Entries on where items are located

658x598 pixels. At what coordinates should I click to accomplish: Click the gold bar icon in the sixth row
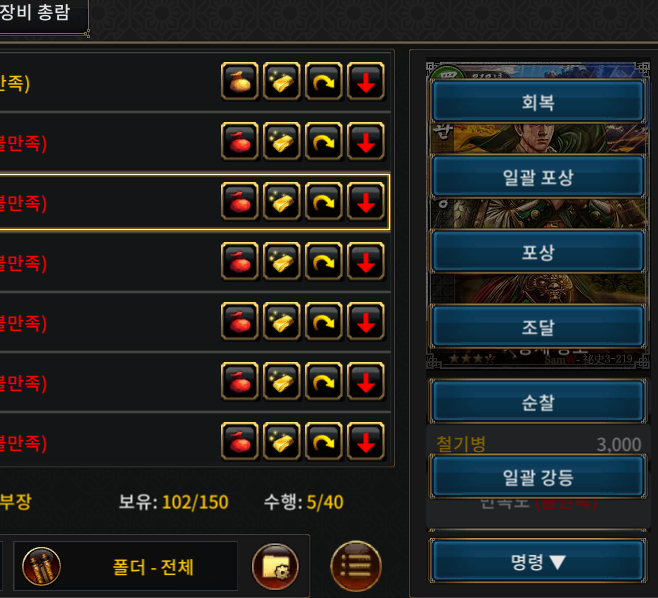coord(282,381)

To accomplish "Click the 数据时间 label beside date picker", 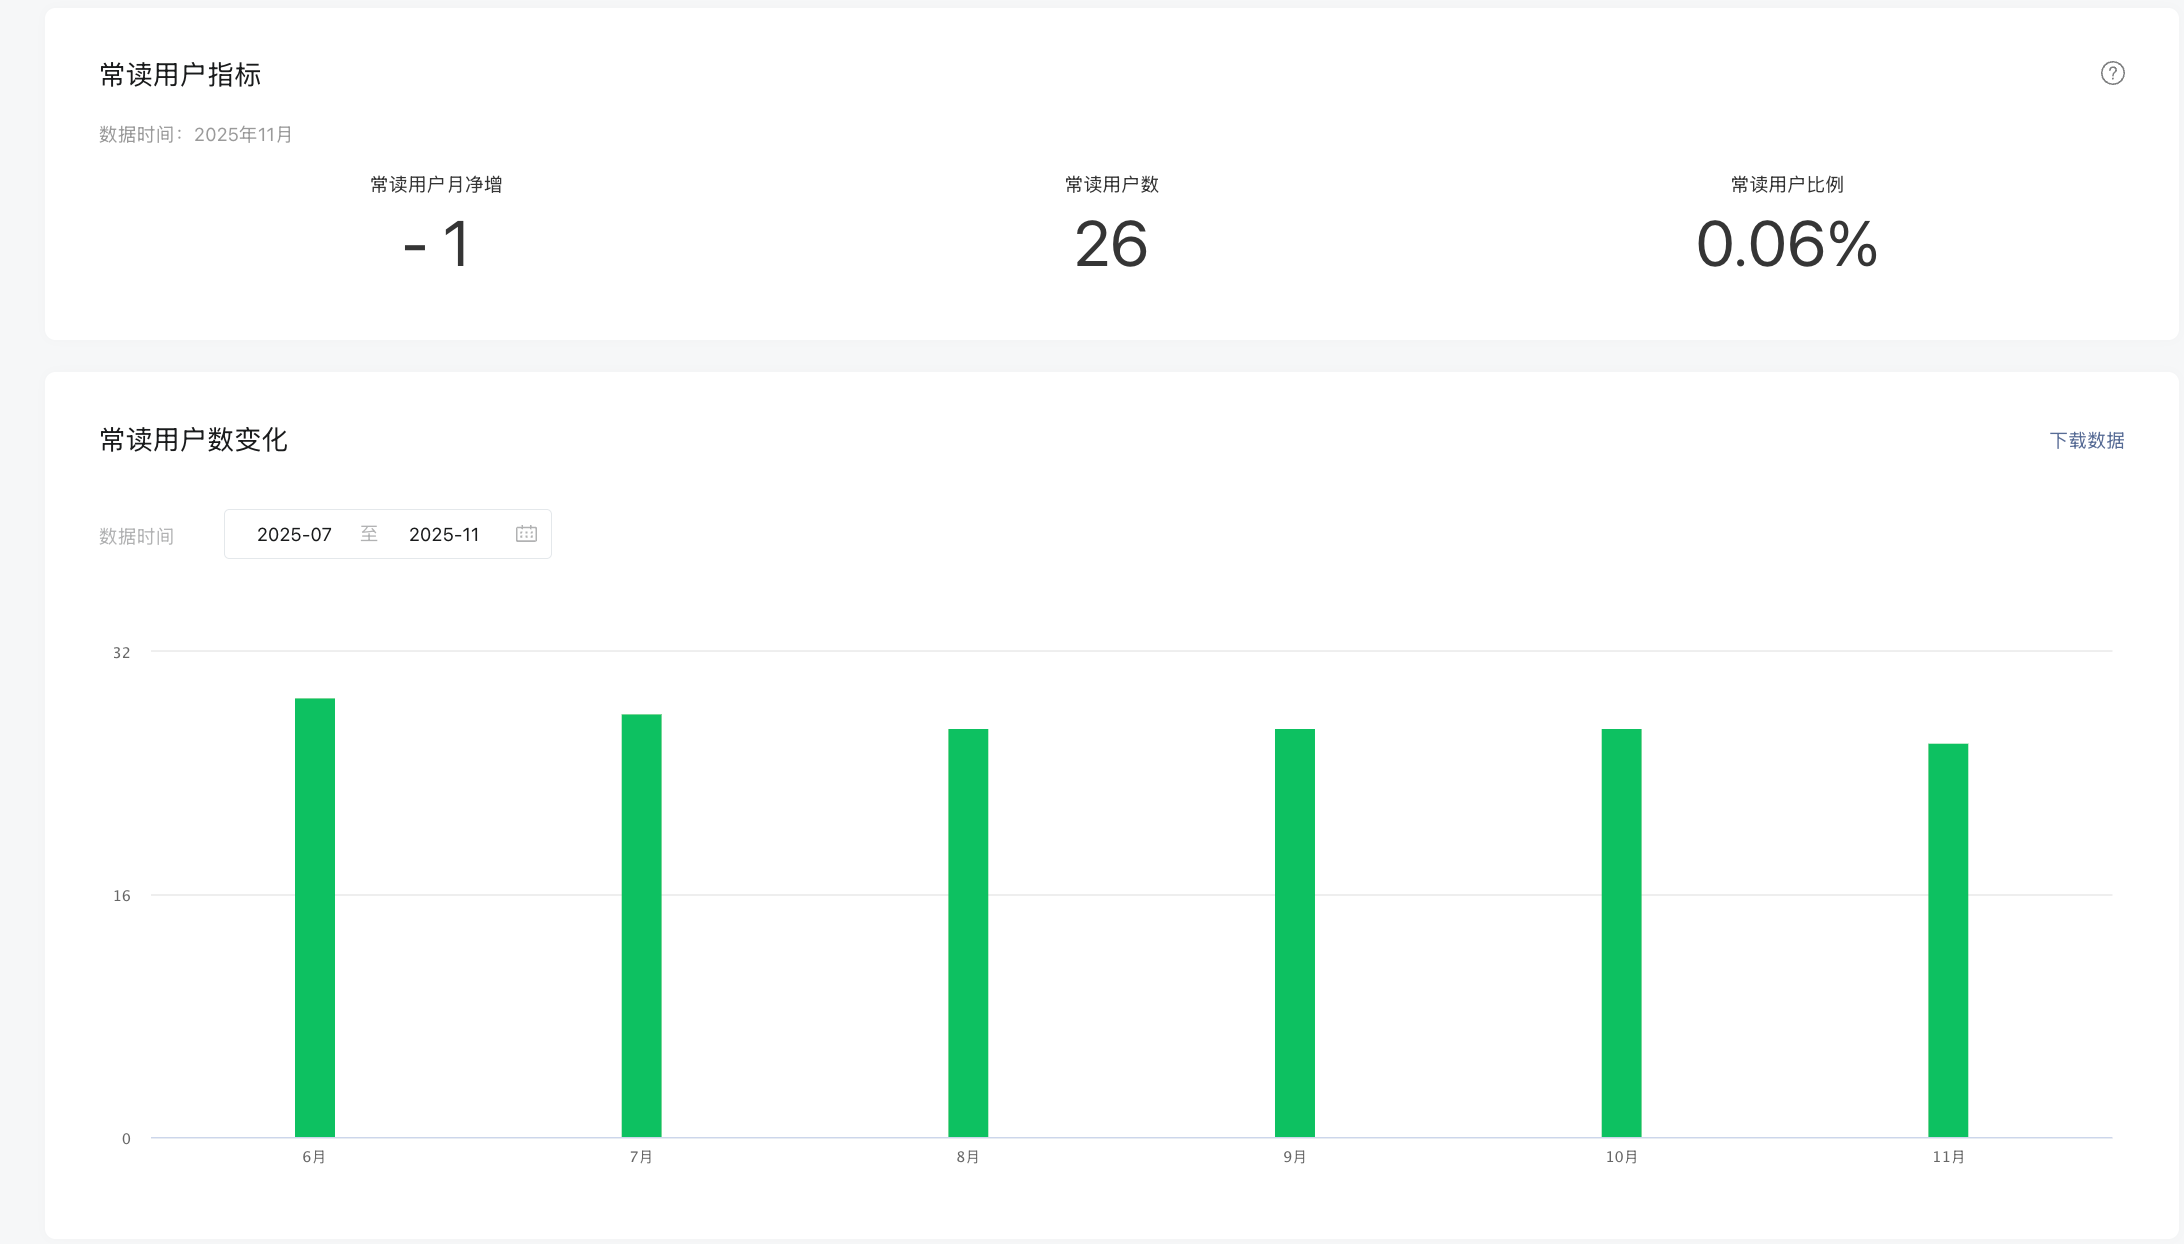I will 136,536.
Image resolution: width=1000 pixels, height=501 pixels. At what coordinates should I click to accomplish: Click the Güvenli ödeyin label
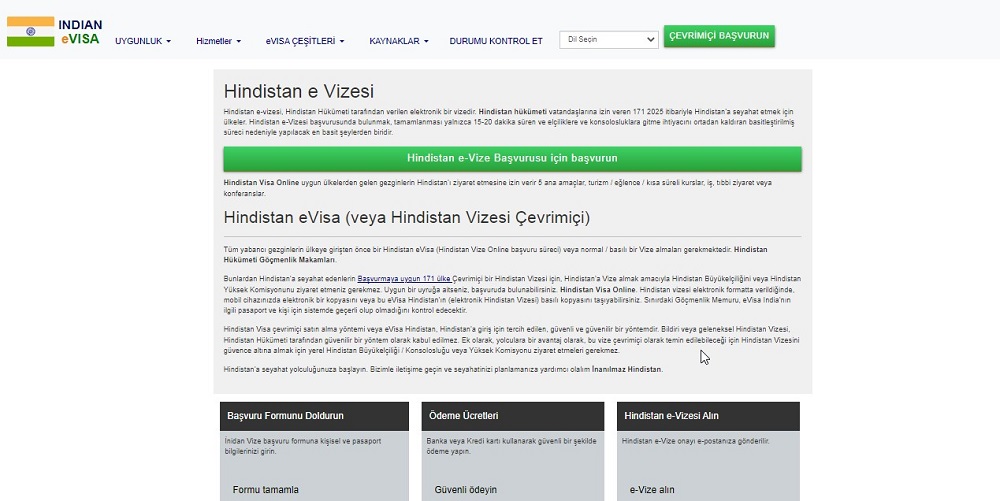tap(465, 489)
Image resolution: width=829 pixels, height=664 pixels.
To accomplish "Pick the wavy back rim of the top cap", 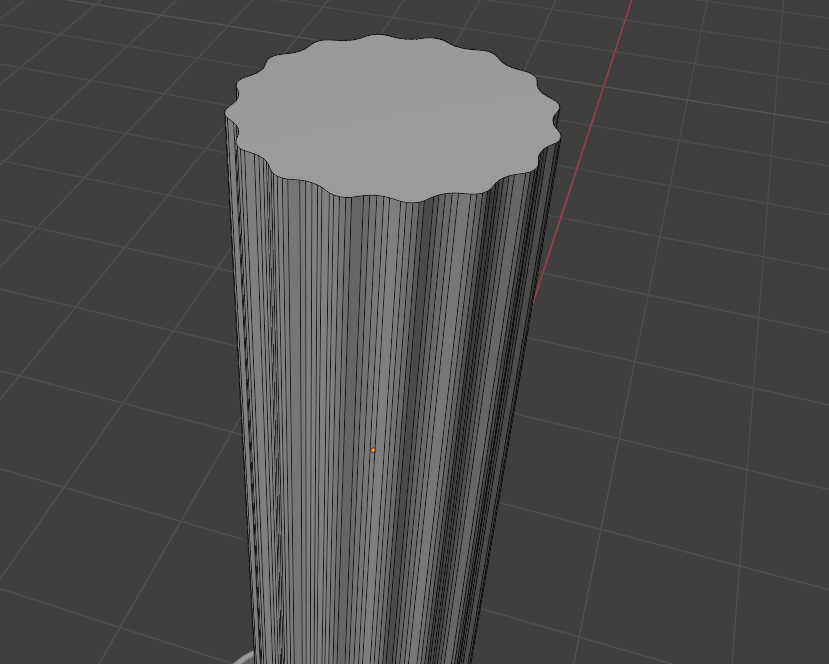I will pos(380,39).
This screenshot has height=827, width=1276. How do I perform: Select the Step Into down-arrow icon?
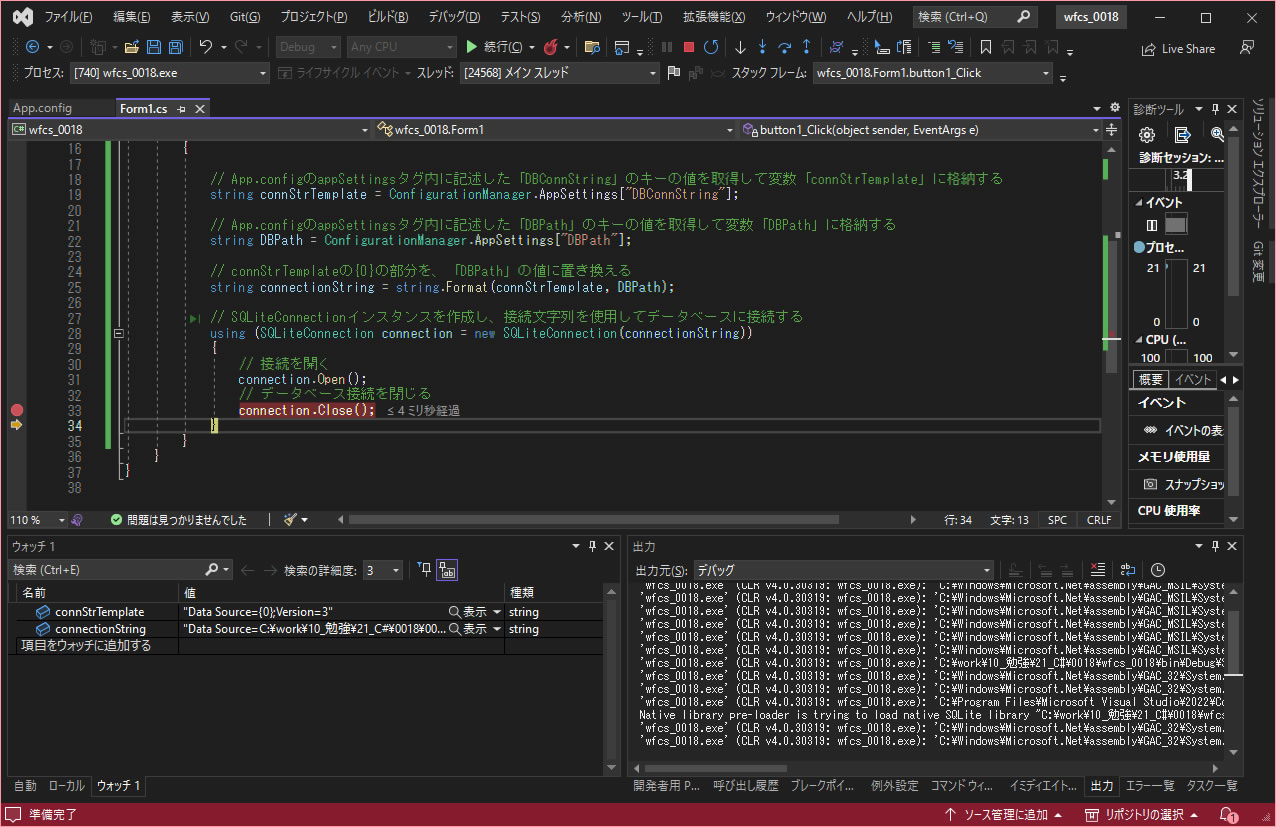point(763,46)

Objective: Copy out, word for word, the lines from the one containing "This screenshot has" through the end of the items, both ends included. Leave the pictures out of your copy.

Task response:
This screenshot has height=827, width=1276. How do I perform: Select the Step Into down-arrow icon?
point(763,46)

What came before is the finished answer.